Given the stakes for the global economy and for investors, the US-China relationship will arguably remain the most important geopolitical dynamic in 2022.
While both governments will likely prioritize domestic matters—COVID-19 management, the Winter Olympics in Beijing, the Chinese Communist Party’s 20th National Party Congress, US mid-term elections—we can expect intensifying great-power competition to dominate the geopolitical landscape in 2022 and for years to come.
I anticipate that the US will look to deepen multilateral-security approaches in the Indo-Pacific, such as the Quad security alliance with Japan, Australia, and India. This new foreign-policy direction also includes Australia’s plans to acquire advanced US nuclear-submarine technology under the emerging AUKUS security alliance, as Canberra effectively joins the US special relationship with the UK.
These significant security developments in the Indo-Pacific come amid US intelligence reports that China is rapidly upgrading its nuclear-weapons arsenal and hypersonic-missile capabilities.
I also think that the great-power competition will trigger new legislative initiatives on Capitol Hill in 2022, as US lawmakers seek new tools to counter China’s military and economic rise.
^^^^
Required work: Carry on the outlook on US-China relations in 2022, starting after its last sentence.

Data extracts:
^^^^
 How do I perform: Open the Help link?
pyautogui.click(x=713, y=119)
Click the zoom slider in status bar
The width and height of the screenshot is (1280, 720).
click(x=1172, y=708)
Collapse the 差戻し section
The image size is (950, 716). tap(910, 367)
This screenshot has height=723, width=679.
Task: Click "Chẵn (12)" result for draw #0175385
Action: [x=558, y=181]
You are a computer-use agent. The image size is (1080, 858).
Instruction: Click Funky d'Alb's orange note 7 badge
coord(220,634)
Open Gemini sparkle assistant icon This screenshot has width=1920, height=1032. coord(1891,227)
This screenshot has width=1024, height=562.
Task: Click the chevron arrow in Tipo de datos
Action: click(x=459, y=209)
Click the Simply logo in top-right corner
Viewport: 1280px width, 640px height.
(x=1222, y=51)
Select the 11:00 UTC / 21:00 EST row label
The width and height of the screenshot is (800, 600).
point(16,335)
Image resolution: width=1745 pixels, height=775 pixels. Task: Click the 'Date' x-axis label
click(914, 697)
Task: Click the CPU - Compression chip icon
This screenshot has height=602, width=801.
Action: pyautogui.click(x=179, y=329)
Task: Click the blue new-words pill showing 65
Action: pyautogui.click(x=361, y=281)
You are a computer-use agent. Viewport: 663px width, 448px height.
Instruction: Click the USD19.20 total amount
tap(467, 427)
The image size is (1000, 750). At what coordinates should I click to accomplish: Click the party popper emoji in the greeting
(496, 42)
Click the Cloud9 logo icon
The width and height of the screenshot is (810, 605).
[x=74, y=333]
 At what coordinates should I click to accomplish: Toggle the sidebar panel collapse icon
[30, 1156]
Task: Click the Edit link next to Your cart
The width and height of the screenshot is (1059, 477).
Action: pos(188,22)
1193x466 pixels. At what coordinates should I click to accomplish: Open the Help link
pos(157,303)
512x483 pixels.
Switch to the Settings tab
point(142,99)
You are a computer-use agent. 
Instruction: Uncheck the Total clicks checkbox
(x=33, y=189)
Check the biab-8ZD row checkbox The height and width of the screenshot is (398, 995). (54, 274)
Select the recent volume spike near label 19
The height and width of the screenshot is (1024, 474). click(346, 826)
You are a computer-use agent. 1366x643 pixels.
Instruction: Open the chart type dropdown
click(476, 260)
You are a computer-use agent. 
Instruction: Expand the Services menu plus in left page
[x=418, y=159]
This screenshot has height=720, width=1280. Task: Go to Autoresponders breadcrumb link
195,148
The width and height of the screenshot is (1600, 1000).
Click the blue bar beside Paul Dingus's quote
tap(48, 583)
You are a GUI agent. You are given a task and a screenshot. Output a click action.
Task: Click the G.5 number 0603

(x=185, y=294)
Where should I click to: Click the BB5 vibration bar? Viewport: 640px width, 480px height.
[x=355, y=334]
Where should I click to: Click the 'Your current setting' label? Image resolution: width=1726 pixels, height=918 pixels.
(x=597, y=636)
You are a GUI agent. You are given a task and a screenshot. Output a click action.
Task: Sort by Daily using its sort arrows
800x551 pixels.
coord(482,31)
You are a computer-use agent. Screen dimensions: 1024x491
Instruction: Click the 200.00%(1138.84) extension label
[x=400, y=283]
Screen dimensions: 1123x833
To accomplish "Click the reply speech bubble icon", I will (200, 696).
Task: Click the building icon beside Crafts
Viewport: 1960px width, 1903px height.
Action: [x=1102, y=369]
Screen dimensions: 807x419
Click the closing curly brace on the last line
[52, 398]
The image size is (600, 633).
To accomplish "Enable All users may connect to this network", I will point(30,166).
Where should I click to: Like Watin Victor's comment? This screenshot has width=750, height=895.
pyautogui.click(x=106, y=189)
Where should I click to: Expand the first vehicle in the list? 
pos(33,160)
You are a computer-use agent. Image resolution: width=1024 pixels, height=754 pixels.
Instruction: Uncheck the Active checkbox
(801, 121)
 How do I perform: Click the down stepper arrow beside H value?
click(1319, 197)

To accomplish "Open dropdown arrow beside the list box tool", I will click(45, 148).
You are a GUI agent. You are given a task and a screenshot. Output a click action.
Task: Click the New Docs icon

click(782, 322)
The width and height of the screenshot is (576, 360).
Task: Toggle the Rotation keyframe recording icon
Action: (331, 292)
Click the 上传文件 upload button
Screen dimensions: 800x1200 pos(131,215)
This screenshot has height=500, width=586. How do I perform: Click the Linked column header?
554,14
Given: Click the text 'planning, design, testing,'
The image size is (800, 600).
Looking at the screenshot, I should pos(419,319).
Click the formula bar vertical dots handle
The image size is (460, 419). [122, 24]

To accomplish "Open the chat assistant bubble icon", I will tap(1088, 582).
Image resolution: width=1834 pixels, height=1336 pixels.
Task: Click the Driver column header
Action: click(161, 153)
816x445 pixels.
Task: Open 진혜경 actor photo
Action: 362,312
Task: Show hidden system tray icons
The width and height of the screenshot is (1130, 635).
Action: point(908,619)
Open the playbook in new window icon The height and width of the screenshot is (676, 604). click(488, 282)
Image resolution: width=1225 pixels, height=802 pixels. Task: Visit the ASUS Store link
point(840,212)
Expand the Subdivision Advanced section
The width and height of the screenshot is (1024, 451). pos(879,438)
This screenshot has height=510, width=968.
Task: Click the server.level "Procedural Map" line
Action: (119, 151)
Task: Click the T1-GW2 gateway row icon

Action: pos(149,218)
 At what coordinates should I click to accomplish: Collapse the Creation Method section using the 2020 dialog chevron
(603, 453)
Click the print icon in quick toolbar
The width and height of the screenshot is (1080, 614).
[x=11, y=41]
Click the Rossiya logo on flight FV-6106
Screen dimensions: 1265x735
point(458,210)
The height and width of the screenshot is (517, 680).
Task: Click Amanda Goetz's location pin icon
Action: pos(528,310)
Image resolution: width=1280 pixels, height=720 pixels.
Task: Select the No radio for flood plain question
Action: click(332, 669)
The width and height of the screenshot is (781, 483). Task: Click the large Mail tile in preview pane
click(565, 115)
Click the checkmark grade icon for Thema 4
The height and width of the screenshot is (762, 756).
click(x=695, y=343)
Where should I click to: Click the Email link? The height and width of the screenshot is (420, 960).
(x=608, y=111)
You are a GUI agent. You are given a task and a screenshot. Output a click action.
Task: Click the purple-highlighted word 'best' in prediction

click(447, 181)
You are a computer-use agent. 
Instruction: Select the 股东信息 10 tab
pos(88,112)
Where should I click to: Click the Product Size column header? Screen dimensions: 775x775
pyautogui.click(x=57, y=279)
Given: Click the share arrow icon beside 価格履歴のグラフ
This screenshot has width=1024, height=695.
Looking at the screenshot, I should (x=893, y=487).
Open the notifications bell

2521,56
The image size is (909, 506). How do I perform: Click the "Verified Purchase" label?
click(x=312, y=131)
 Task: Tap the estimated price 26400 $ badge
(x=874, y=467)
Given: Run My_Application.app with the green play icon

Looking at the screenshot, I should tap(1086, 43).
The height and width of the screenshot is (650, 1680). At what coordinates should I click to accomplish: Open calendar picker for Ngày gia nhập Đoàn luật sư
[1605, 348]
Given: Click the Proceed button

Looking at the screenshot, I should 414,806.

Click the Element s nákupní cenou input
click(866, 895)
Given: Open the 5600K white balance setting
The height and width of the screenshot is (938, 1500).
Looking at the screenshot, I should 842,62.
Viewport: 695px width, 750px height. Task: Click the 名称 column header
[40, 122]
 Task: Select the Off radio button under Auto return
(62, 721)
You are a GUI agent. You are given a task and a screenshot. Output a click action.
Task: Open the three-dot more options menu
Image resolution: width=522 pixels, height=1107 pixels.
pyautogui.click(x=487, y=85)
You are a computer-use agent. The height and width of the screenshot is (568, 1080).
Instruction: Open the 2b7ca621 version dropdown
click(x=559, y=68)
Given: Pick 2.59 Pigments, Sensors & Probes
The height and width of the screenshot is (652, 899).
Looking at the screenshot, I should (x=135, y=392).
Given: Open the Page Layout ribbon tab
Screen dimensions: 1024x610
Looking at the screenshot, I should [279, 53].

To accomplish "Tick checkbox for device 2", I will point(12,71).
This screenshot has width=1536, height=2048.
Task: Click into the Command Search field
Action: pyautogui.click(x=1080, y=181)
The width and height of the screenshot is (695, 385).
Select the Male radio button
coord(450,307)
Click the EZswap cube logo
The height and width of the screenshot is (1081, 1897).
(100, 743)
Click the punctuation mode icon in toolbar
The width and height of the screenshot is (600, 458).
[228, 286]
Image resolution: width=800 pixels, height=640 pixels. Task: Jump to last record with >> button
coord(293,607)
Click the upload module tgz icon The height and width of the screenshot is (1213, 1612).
^^^^
Output of the exercise:
Here, we should look for more US government support and attention for strategic industries, including semiconductors, space technologies, next-generation communications, robotics, biotech, rare-earth minerals, artificial intelligence, and quantum computing.
Beijing, meanwhile, is likely to continue to advance its own expanding military, economic, and diplomatic capacities in 2022, as China seeks greater regional and global influence.
With geopolitical rivalry forecasted to grow in importance in 2022, both countries will remain keen to decouple strategic sectors in a managed fashion, while also seeking opportunities for limited bilateral cooperation in areas of mutual interest, including trade, climate, and the global pandemic.
Key Geopolitical Risks: What Could Go Wrong?
Several geopolitical risks could derail my base case of a structurally challenged but more manageable US-China relationship in 2022. In a worst-case scenario, any one of these could lead to a sudden rupture in bilateral relations.
Taiwan tops this list, given its strategic and domestic political importance to Beijing, and the emphasis on human rights and democracy in the Biden administration’s foreign policy.
It is probable, therefore, that tensions will stay elevated in and around the Taiwan Strait, with a higher tempo of military activity on all sides presenting a low but real risk of accidental military conflict.